La loi Climat et résilience va obliger les pouvoirs adjudicateurs à intégrer, à compter du 22 août 2026, une clause d’exécution environnementale et un critère d’attribution prenant en compte les caractéristiques environnementales des offres dans chaque marché public. «La commission d’enquête a constaté l’insuffisante préparation des acheteurs publics à une telle évolution du cadre juridique », écrivent les deux sénateurs. Ils en attribuent la responsabilité à l’État qui n’a pas mis à disposition les outils nécessaires. Par exemple, il s’était engagé à produire une méthode de calcul pour analyser le coût du cycle de vie des produits avant le 1er janvier 2025 (article 36 de la loi Climat et résilience). Il ne l’a pas fait.
Protection des données publiques sensibles
Simon Uzenat et Dany Wattebled reprochent également à l’État son «inertie » en matière de protection des données sensibles, voire «une faute politique », pour trouver des solutions souveraines d’hébergement de données numériques. Les données de santé des Français sont, par exemple, hébergées sur une solution Microsoft, qui n’apporte aucune garantie contre un possible accès des États-Unis à ces données.
De même, les marchés passés par l’Ugap auprès d’éditeurs de logiciels (860 millions d’euros de vente en 2024) et de prestataires d’hébergement «en cloud », c’est-à-dire sur des plateformes numériques extérieures (pour 44 millions d'euros de vente) ne protègent en rien ses clients contre toute dépendance technique et possible captation des données par des puissances étrangères. Les sénateurs recommandent de mettre l’Ugap sous tutelle du ministère chargé de la Souveraineté industrielle et numérique.
Souveraineté numérique
Pour mieux assurer la protection des données des citoyens français dans le cadre de la commande publique, ils réclament l’application de mesures de sécurité, déjà prévues par la loi mais non encore mises en œuvre comme le recours obligatoire à des offres disposant de la qualification SecNumCloud pour l’hébergement des données publiques sensibles, de préférence au moyen de solutions intégralement souveraines. Ils demandent également de permettre l’insertion, dans les marchés publics, de clauses de non soumission aux législations extraterritoriales étrangères et de clauses «interdisant le transfert des livrables produits dans le cadre de ces prestations ».

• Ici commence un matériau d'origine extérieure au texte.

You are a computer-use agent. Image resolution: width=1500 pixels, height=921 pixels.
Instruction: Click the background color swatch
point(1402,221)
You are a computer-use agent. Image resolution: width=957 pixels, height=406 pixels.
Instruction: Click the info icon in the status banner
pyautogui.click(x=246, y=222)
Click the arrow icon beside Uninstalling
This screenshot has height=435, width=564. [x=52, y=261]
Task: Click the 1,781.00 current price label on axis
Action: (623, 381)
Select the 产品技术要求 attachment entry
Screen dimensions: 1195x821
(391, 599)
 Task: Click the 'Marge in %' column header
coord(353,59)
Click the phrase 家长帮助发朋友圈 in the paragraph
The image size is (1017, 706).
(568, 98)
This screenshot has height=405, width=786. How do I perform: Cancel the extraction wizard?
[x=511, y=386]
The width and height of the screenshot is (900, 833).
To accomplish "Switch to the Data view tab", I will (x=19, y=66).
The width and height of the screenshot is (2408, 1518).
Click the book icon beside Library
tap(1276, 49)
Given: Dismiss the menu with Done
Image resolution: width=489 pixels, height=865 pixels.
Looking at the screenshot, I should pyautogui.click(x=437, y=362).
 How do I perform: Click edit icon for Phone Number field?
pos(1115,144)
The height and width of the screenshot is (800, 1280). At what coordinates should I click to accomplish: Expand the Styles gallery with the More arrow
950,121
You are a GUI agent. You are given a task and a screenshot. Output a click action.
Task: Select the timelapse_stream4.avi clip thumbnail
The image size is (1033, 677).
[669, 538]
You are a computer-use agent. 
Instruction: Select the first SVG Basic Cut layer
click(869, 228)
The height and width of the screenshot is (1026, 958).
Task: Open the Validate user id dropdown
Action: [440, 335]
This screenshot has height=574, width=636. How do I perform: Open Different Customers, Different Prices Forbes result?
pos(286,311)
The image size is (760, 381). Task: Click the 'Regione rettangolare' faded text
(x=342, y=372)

La commission d’enquête recommande par ailleurs une simplification générale des règles de commande publique et propose toute une série de mesures techniques, comme la suppression du système de procédure adaptée français, faire de la négociation la règle, la mise en place d’un «passeport commande publique » attestant du respect par les candidats aux marchés publics et par les titulaires de leurs obligations légales et réglementaires, notamment en matière fiscale et sociale, etc.
Les deux sénateurs ont promis de travailler à deux propositions de loi, dont l’une serait davantage orientée vers les collectivités locales, reprenant leurs recommandations.